A direct military confrontation of the two regional powers would catastrophically impact the whole Middle East. Due to the present sectarian incitement an escalation would perilously radiate in all other war theaters in the region.
The deliberate incitement of the two big Islamic denominations that we witness today is nothing but an instrumentalization of religion. Artificial borders are drawn and differences are accentuated and elevated in order to justify violent action.
There is no millennia old war between Shias and Sunnis. The roots of the current tensions can hardly be traced back longer than a few decades. The tale of the ancient bitter enmity of the two Islamic denominations is a myth. With the aim of uniting peoples behind their leaders in distinction to “the other”, as it is so often the case, religion is misused as a dividing tool in order to enforce a political agenda.

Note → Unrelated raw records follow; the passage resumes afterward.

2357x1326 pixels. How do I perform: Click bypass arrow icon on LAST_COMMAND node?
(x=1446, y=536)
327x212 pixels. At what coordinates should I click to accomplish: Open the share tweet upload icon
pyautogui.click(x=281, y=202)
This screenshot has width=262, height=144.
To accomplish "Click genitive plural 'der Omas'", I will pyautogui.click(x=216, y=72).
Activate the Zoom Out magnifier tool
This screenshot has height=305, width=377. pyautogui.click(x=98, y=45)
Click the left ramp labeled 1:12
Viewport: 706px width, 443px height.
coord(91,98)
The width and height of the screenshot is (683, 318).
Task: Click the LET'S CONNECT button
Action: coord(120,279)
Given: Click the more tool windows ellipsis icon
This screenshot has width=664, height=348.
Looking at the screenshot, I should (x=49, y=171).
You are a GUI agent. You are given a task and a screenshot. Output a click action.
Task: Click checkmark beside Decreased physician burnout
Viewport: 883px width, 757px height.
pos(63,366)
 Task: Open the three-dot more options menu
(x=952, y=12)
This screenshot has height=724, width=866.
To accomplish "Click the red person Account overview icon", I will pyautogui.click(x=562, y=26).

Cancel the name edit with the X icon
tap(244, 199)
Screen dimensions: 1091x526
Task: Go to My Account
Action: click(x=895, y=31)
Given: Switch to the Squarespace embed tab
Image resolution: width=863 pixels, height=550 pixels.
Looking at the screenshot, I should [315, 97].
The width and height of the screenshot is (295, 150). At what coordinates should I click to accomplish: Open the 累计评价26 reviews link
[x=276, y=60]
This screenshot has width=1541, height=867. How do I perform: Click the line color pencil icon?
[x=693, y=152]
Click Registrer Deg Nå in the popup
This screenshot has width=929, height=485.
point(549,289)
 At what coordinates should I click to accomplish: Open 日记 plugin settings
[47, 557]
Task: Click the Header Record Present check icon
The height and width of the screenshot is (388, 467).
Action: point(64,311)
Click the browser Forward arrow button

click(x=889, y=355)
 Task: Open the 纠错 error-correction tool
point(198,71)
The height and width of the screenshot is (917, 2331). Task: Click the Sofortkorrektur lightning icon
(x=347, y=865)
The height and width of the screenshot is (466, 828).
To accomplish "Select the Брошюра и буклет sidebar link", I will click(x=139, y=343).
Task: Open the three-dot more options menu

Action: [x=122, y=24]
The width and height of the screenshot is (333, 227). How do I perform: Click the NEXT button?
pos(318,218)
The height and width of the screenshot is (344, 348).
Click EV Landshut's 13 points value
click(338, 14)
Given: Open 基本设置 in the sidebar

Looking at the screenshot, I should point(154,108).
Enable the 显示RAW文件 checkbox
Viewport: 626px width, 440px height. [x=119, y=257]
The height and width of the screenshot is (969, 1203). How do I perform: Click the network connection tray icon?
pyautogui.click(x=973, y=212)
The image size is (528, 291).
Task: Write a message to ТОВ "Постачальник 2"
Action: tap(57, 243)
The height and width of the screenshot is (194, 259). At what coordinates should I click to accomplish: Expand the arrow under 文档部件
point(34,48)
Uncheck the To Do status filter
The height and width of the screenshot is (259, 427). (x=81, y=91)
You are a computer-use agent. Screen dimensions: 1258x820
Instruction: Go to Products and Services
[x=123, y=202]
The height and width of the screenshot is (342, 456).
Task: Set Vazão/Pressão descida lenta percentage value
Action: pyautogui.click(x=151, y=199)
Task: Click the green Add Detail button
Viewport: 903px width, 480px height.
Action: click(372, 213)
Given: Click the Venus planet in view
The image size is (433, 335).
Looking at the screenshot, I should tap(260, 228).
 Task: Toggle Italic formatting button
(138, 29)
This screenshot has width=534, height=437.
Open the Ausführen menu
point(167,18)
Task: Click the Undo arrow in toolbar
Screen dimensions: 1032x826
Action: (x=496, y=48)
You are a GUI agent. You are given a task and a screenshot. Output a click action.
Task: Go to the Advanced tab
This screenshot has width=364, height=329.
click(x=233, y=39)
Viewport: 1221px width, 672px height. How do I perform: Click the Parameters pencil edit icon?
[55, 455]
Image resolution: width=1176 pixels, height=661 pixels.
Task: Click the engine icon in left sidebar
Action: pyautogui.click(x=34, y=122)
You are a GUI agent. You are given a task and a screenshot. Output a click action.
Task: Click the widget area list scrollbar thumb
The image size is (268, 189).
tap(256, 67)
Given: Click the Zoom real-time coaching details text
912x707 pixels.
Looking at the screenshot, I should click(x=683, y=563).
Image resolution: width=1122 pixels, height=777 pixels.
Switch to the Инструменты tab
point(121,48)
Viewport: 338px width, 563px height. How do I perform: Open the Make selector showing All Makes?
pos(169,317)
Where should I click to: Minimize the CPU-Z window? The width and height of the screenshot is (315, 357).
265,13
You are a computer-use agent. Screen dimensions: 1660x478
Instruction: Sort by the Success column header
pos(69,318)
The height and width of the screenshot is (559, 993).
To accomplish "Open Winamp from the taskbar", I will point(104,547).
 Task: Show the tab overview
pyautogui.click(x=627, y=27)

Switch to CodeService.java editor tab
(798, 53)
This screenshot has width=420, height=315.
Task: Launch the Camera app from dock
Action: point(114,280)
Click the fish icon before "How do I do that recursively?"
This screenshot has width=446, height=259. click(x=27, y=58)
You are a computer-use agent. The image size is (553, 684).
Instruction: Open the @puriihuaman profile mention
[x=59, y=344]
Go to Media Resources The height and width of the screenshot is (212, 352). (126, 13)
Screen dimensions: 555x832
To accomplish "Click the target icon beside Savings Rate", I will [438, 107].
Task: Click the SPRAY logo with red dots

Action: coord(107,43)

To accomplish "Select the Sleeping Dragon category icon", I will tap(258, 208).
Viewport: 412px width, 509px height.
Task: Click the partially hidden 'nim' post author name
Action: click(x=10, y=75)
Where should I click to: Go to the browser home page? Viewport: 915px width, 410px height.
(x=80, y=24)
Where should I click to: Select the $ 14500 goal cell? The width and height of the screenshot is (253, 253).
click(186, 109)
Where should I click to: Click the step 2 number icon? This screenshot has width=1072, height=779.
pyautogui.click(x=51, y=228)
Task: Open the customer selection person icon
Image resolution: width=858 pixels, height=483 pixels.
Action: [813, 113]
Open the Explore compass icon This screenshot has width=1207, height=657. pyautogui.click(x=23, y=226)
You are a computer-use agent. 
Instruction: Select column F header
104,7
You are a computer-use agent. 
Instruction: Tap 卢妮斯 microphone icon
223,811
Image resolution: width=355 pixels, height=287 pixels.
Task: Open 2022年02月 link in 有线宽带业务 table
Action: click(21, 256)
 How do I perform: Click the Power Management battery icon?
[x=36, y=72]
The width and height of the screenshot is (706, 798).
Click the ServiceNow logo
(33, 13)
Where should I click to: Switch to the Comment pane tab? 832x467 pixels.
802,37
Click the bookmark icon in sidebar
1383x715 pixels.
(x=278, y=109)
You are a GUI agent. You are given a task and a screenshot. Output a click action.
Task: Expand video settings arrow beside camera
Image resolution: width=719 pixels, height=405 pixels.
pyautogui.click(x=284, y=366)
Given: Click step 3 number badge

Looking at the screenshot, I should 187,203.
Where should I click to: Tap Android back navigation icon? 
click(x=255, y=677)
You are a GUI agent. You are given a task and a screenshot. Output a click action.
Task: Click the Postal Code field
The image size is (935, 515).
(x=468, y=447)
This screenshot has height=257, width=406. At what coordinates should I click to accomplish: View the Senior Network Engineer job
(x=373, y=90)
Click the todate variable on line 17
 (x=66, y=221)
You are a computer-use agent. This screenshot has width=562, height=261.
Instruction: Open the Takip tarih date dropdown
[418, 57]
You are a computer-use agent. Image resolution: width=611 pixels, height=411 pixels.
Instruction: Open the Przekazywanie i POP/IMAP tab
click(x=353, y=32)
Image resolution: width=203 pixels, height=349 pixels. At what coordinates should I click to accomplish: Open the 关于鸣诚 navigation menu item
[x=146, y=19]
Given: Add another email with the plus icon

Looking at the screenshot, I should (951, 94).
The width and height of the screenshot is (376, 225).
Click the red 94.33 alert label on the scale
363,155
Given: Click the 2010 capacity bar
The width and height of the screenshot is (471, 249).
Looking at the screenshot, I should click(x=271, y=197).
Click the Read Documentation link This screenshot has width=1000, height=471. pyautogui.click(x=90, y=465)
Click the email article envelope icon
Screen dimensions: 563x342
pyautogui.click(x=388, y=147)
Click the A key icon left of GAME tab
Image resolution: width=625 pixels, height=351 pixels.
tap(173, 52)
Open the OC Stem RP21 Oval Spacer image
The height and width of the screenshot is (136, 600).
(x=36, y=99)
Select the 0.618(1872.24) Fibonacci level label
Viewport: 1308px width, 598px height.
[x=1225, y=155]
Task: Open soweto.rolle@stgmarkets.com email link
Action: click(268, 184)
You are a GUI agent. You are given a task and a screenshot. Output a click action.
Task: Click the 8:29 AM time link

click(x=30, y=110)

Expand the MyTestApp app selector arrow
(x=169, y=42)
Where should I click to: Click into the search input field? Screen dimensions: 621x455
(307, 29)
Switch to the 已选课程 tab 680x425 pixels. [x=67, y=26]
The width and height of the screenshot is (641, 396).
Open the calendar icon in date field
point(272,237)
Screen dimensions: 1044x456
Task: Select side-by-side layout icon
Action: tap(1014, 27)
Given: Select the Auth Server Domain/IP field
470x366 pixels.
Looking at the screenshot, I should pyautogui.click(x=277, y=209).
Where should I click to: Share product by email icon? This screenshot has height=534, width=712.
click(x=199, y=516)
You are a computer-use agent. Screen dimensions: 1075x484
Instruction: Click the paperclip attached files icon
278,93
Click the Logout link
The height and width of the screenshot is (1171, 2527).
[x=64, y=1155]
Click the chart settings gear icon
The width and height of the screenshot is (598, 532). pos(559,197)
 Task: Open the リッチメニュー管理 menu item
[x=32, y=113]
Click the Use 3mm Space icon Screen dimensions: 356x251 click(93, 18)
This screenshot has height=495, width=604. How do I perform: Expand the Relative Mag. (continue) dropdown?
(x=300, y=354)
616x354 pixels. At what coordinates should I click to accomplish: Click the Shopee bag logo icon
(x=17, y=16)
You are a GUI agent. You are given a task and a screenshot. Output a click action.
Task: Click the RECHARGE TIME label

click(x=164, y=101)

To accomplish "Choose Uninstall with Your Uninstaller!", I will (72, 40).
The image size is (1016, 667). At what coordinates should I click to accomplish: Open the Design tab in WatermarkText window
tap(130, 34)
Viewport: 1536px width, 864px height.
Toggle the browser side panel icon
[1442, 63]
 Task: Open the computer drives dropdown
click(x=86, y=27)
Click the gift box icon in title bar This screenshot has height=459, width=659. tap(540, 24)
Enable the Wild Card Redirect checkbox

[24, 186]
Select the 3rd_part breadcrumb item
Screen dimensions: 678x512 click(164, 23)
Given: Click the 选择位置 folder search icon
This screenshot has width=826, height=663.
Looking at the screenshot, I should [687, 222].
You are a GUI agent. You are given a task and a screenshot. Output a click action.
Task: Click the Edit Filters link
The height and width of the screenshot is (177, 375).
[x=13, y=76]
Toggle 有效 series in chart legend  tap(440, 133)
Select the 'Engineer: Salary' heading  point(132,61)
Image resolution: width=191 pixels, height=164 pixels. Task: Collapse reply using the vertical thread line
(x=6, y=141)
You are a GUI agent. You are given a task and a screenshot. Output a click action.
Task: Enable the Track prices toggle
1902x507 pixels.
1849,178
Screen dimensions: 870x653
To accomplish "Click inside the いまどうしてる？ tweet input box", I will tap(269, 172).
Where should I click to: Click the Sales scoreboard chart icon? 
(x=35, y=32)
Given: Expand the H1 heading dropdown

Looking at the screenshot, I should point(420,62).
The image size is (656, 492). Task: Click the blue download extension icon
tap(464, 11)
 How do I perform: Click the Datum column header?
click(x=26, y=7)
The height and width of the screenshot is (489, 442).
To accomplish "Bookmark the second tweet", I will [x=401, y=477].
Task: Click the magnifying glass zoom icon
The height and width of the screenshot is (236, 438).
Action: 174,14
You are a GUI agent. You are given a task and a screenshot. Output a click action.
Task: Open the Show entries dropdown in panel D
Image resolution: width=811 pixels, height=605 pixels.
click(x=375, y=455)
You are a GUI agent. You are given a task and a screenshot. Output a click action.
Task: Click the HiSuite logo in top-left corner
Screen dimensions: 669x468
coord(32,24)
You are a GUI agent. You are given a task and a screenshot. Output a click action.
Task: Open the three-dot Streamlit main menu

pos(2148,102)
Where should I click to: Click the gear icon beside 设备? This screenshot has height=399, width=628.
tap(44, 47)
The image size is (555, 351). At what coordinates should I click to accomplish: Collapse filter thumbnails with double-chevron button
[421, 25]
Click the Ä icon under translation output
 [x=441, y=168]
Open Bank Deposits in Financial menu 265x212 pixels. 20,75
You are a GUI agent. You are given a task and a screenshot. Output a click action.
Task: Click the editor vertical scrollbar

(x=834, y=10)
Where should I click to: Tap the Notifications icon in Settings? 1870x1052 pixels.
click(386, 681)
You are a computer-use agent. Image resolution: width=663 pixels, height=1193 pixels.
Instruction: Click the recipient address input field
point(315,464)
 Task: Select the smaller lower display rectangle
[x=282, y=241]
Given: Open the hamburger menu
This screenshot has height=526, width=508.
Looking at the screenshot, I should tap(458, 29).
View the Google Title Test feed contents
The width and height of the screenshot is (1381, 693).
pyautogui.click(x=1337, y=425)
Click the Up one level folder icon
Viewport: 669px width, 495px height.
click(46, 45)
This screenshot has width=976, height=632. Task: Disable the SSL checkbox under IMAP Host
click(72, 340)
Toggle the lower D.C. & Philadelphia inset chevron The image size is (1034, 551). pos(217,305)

Like the Israel-Palestine conflict or Huntington’s long-yearned-for Clash of Civilizations, the conflict Saudi Arabia vs. Iran is not about religion, nor the legitimate succession of the Prophet Muhammad—it is about politics, particularly power politics. It is about market areas, spheres of influence, market shares, and predominance.
The rhetoric of the conflict must be dragged out of the realm of a religious mysticism. There, naturally, it remains intractable. Religion to human beings is something utterly personal, emotional. If the religious component of the conflict Saudi Arabia vs. Iran, however, is eliminated and instead its real nature is unmasked—which is a battle over political and economic predominance—it will become substantially harder to incite peoples against one another. The conflict must be resolved at negotiating tables not on battlefields.